--- Exercise brief ---
Retype the stretch of data from the line containing "Click the AWS logo home icon" through the end of the data, both ends included, word for word. Leave the pictures out of your answer.

--- Recorded data ---
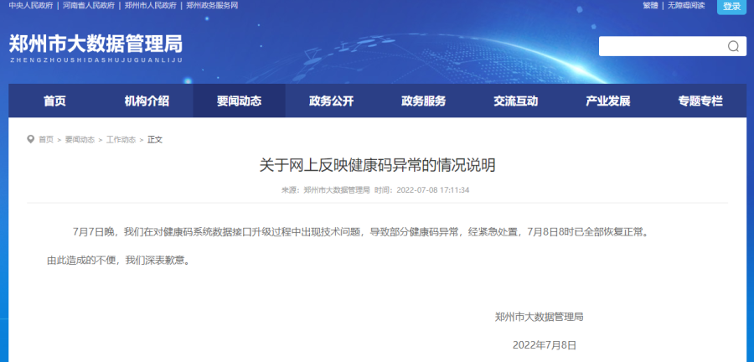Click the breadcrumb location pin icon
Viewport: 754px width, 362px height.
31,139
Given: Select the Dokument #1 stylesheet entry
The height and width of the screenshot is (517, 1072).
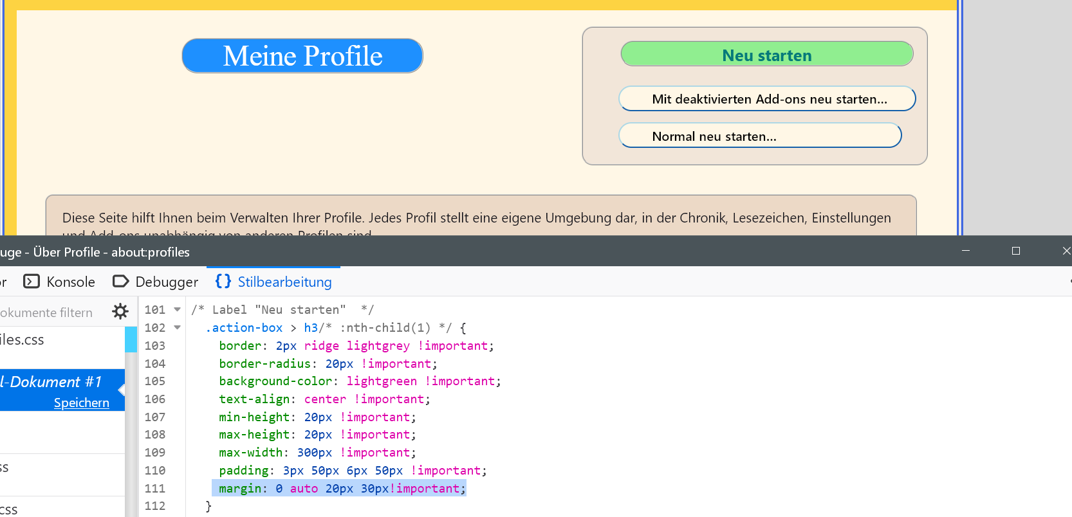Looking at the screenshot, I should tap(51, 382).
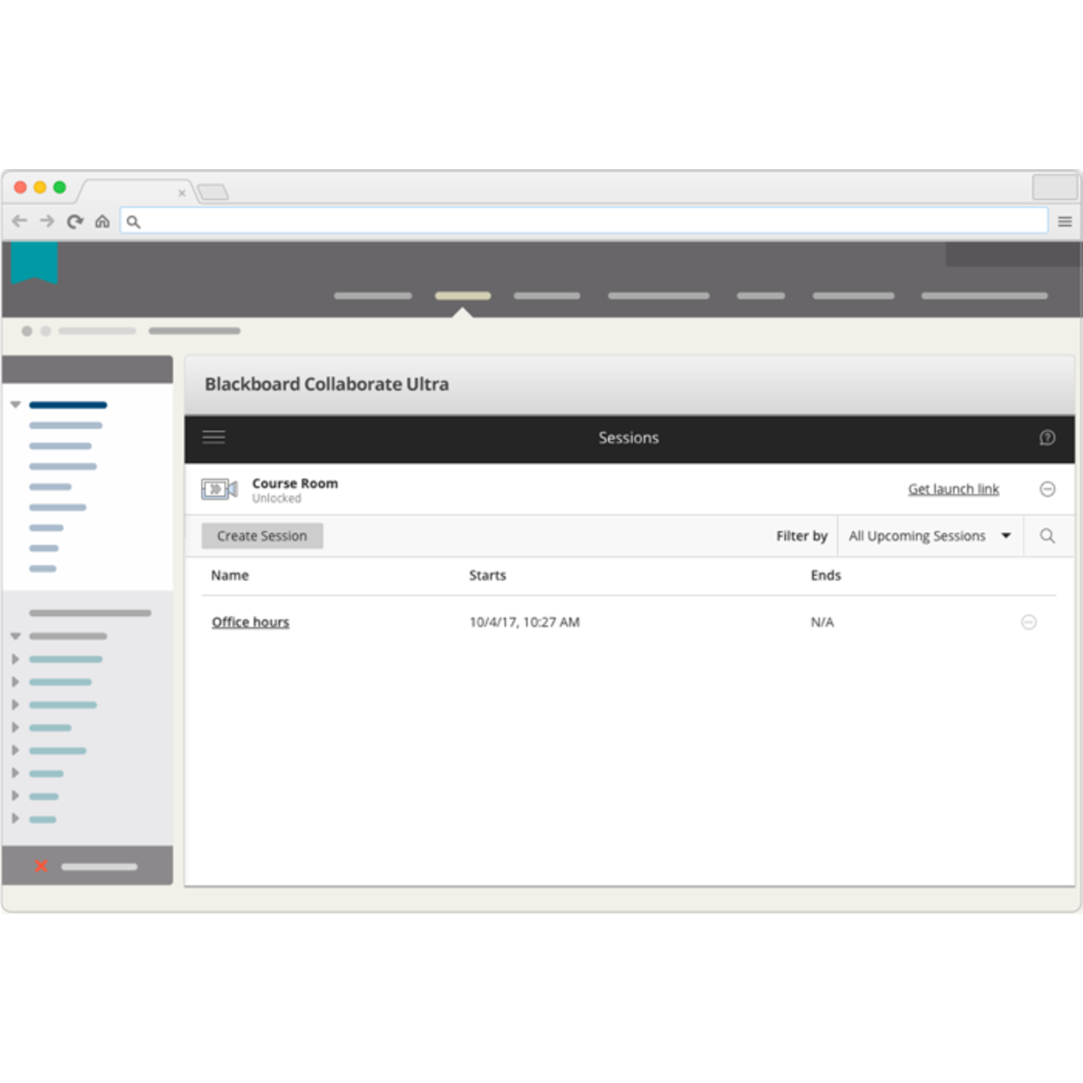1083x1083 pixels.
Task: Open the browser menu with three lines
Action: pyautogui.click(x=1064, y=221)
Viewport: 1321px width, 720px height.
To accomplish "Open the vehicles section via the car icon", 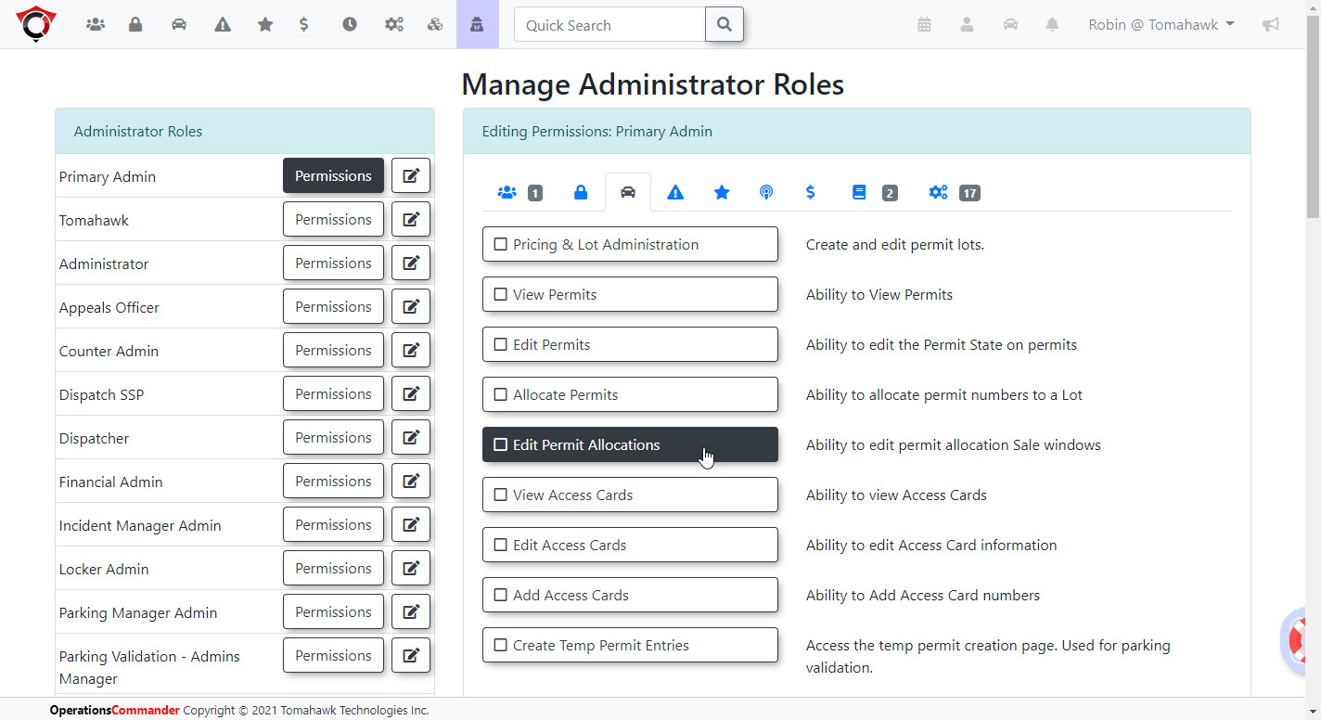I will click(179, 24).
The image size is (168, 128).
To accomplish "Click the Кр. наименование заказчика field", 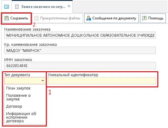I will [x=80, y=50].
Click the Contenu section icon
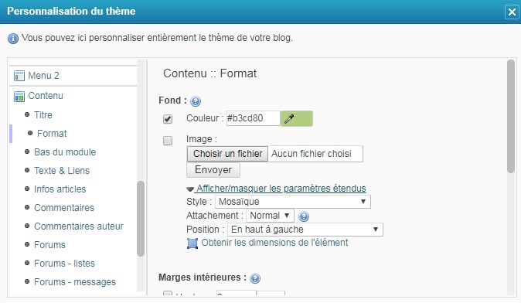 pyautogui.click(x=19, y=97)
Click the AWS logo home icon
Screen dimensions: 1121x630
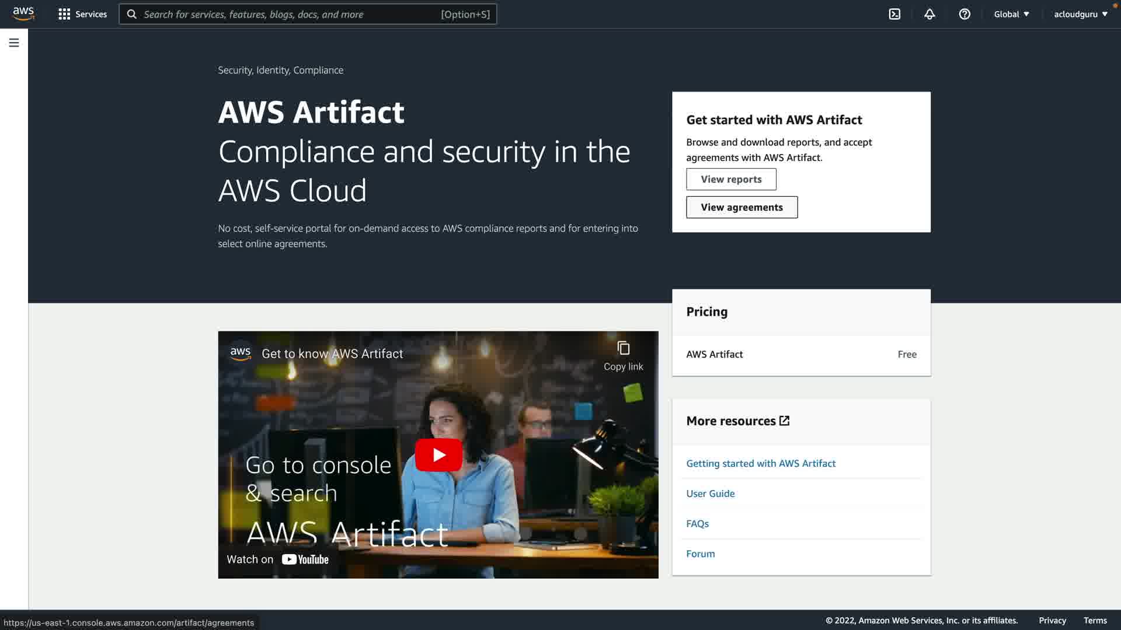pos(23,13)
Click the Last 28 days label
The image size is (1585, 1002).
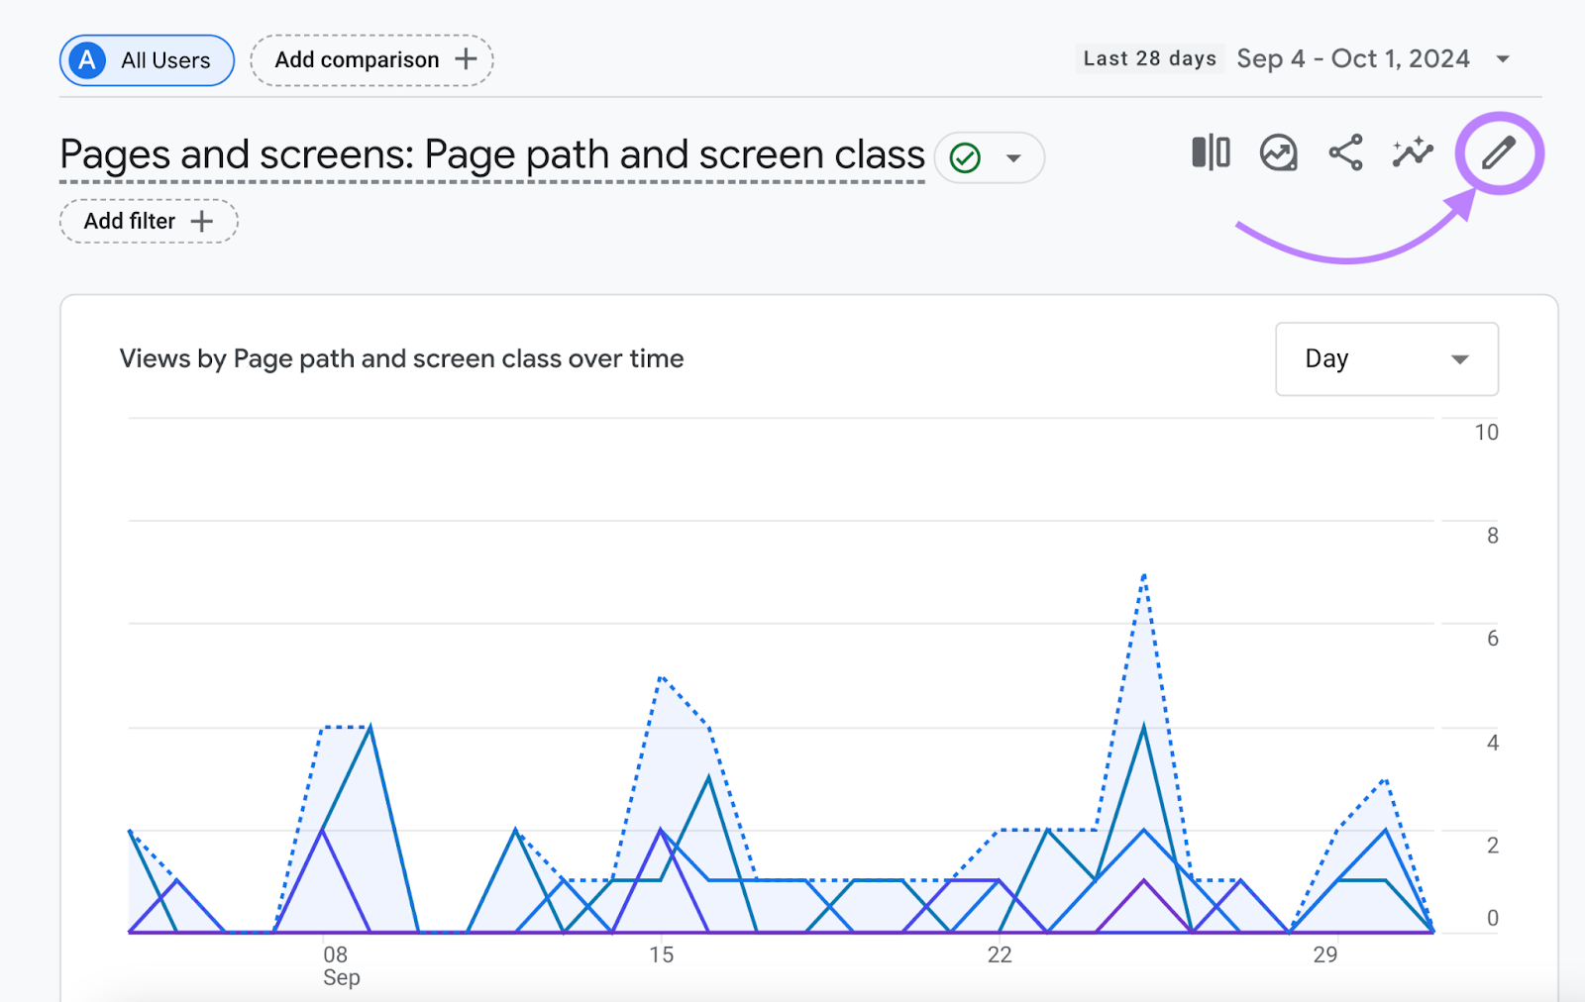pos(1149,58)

--- Output for this exercise ---
Click the AWS logo home icon
Screen dimensions: 1121x630
pos(23,13)
Click the Last 28 days label
The image size is (1585, 1002).
pos(1149,58)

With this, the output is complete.